> _Problem to work on_: What are the lines, copied exactly, from the one containing "Viewport: 1538px width, 784px" through the last line of the records below, both included?

==============================

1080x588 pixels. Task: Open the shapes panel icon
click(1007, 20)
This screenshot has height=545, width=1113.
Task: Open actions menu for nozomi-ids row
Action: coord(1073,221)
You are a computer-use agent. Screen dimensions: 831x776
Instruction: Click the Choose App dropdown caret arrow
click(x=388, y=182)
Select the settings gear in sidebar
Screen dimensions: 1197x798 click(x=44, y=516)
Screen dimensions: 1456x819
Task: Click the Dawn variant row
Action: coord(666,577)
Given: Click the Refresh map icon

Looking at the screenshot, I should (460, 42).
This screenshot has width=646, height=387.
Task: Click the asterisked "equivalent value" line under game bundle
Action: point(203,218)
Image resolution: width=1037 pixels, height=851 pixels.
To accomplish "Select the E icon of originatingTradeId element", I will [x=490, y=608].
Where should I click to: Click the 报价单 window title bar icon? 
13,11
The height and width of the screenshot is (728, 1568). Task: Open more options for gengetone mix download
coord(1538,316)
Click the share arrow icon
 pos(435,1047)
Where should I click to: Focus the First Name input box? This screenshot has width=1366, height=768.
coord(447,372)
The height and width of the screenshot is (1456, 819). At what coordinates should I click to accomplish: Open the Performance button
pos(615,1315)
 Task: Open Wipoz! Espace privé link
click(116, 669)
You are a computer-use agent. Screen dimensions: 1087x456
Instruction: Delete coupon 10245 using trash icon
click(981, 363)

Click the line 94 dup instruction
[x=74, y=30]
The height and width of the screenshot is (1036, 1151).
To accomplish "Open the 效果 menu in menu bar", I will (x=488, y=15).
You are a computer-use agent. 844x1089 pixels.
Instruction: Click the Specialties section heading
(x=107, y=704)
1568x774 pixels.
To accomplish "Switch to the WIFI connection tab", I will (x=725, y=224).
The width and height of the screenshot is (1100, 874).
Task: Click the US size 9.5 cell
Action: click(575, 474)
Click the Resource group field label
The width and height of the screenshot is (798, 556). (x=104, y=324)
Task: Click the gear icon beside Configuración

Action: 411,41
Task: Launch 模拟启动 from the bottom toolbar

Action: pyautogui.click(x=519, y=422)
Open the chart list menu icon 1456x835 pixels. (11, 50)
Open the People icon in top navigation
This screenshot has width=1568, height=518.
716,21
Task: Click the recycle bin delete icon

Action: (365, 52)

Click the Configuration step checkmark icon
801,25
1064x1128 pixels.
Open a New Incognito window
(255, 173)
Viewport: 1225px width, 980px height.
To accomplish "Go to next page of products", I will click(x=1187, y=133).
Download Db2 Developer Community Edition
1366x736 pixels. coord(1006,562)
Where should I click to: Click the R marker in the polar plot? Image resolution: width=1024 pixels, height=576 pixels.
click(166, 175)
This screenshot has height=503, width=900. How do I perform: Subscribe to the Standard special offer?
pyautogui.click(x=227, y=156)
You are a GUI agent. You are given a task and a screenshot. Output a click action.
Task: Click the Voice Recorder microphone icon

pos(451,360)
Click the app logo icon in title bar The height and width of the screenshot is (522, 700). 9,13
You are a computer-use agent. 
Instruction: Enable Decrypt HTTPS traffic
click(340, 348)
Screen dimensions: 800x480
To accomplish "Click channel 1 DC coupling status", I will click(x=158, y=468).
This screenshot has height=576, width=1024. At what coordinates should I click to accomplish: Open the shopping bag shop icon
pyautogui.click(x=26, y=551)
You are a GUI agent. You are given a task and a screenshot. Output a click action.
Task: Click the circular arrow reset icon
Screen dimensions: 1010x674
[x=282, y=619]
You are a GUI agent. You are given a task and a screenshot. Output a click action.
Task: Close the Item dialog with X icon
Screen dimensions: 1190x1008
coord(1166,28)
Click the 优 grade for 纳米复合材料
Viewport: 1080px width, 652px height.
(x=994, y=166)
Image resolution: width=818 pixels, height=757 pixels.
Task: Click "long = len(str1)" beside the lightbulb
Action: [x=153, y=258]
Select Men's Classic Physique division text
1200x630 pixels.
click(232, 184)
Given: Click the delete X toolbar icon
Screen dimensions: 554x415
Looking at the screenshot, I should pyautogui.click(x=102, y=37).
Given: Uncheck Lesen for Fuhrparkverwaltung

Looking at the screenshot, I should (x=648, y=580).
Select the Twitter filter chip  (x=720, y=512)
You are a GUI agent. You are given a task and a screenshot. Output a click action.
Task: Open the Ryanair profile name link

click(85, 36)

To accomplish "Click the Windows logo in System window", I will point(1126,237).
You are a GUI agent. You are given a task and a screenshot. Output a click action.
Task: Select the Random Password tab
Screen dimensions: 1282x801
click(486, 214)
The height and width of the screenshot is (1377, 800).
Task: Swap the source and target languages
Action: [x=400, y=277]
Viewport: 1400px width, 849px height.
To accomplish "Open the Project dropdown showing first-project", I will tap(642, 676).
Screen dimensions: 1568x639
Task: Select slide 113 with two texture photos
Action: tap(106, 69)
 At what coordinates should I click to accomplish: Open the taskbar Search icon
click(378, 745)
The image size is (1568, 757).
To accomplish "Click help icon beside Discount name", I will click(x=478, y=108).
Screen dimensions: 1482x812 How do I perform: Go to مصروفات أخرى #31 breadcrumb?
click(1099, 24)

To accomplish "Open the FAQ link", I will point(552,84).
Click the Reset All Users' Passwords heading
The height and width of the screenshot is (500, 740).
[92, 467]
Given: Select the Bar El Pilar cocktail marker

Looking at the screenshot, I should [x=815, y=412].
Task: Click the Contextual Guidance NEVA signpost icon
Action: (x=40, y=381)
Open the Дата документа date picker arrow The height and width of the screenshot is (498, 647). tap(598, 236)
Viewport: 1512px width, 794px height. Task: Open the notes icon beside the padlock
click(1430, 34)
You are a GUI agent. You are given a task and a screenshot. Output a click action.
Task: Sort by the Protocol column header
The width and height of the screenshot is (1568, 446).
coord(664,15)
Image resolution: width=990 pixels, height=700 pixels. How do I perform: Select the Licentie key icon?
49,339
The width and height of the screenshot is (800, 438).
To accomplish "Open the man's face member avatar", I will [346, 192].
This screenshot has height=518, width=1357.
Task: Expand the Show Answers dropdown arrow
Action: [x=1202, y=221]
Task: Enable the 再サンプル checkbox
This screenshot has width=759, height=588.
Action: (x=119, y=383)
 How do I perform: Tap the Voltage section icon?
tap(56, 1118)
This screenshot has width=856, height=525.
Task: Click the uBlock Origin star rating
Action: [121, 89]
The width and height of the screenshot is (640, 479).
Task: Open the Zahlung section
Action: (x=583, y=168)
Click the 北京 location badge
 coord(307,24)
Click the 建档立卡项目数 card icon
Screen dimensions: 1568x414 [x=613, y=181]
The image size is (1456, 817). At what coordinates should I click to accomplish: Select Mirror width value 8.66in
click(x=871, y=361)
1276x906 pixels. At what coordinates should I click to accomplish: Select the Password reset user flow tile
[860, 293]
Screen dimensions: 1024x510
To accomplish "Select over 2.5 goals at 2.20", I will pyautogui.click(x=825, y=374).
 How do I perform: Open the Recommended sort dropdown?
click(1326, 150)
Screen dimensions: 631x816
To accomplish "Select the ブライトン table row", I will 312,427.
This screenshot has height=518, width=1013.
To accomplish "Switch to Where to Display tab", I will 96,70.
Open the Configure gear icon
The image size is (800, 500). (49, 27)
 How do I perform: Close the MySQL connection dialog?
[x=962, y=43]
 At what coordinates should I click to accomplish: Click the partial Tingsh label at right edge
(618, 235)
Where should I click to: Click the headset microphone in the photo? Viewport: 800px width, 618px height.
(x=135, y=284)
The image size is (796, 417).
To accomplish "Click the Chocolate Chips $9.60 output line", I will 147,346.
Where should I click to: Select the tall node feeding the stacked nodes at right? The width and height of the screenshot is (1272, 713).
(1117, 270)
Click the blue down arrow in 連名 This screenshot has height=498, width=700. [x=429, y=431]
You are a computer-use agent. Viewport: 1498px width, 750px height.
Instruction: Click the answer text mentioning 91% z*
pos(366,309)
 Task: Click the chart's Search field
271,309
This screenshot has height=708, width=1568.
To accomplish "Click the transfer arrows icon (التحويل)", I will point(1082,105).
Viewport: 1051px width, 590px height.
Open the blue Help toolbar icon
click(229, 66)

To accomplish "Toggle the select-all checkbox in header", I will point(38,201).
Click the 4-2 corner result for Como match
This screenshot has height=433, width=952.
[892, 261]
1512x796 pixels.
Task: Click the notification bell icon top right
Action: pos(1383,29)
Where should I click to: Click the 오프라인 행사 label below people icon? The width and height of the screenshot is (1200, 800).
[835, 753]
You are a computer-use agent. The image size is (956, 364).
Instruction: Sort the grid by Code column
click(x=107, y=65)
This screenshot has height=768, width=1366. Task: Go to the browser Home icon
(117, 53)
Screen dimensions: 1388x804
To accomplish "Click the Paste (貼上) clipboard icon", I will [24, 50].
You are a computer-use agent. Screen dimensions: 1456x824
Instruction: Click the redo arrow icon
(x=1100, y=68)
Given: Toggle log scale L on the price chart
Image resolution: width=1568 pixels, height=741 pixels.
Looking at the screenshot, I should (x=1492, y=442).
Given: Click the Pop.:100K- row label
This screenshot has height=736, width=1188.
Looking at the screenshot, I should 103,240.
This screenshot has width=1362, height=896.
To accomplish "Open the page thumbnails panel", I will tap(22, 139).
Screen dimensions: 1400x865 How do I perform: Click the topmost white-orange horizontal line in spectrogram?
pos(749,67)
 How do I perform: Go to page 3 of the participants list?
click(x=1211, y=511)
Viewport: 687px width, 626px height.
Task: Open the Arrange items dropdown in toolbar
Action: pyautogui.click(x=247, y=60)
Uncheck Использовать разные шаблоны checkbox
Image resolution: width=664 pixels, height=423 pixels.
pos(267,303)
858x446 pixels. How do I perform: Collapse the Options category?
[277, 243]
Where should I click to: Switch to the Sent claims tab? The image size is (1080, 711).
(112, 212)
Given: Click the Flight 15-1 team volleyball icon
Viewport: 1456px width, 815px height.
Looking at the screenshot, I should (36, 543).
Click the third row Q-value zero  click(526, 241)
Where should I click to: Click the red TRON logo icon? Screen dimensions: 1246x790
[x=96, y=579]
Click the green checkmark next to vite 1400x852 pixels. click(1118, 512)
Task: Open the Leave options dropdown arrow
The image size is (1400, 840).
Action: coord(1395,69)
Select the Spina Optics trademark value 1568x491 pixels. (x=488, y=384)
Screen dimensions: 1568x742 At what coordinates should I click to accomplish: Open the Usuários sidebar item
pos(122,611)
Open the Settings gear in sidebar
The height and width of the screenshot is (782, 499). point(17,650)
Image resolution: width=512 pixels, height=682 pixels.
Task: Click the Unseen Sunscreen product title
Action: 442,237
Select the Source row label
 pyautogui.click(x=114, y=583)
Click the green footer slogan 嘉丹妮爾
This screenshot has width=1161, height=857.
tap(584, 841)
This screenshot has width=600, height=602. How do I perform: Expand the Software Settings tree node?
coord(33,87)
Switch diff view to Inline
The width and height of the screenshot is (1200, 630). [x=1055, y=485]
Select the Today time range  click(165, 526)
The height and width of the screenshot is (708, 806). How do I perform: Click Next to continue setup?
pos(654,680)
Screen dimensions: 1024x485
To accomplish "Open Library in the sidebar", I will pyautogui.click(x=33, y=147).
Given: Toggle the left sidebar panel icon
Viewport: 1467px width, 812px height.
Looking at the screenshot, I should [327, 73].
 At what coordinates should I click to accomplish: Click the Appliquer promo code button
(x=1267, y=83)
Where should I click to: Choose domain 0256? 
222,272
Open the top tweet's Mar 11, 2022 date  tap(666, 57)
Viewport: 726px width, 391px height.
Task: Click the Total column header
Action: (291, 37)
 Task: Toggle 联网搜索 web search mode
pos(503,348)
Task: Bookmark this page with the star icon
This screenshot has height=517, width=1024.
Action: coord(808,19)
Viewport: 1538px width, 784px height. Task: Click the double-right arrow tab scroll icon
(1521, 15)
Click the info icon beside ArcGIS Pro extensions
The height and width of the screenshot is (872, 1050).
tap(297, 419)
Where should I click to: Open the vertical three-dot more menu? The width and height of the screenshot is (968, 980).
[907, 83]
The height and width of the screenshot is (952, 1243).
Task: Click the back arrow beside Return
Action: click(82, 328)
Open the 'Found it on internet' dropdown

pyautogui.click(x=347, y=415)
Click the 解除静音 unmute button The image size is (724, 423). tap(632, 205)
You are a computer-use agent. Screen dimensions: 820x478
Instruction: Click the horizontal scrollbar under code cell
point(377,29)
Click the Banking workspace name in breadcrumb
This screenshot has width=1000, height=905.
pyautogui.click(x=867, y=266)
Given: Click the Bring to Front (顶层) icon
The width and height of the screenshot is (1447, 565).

==============================

> _Result_:
Viewport: 1538px width, 784px height. Task: Click the double-right arrow tab scroll icon
(1521, 15)
Click the info icon beside ArcGIS Pro extensions
The height and width of the screenshot is (872, 1050).
tap(297, 419)
Where should I click to: Open the vertical three-dot more menu? The width and height of the screenshot is (968, 980).
[907, 83]
The height and width of the screenshot is (952, 1243).
Task: Click the back arrow beside Return
Action: click(82, 328)
Open the 'Found it on internet' dropdown

pyautogui.click(x=347, y=415)
Click the 解除静音 unmute button The image size is (724, 423). tap(632, 205)
You are a computer-use agent. Screen dimensions: 820x478
Instruction: Click the horizontal scrollbar under code cell
point(377,29)
Click the Banking workspace name in breadcrumb
This screenshot has width=1000, height=905.
pyautogui.click(x=867, y=266)
Given: Click the Bring to Front (顶层) icon
The width and height of the screenshot is (1447, 565).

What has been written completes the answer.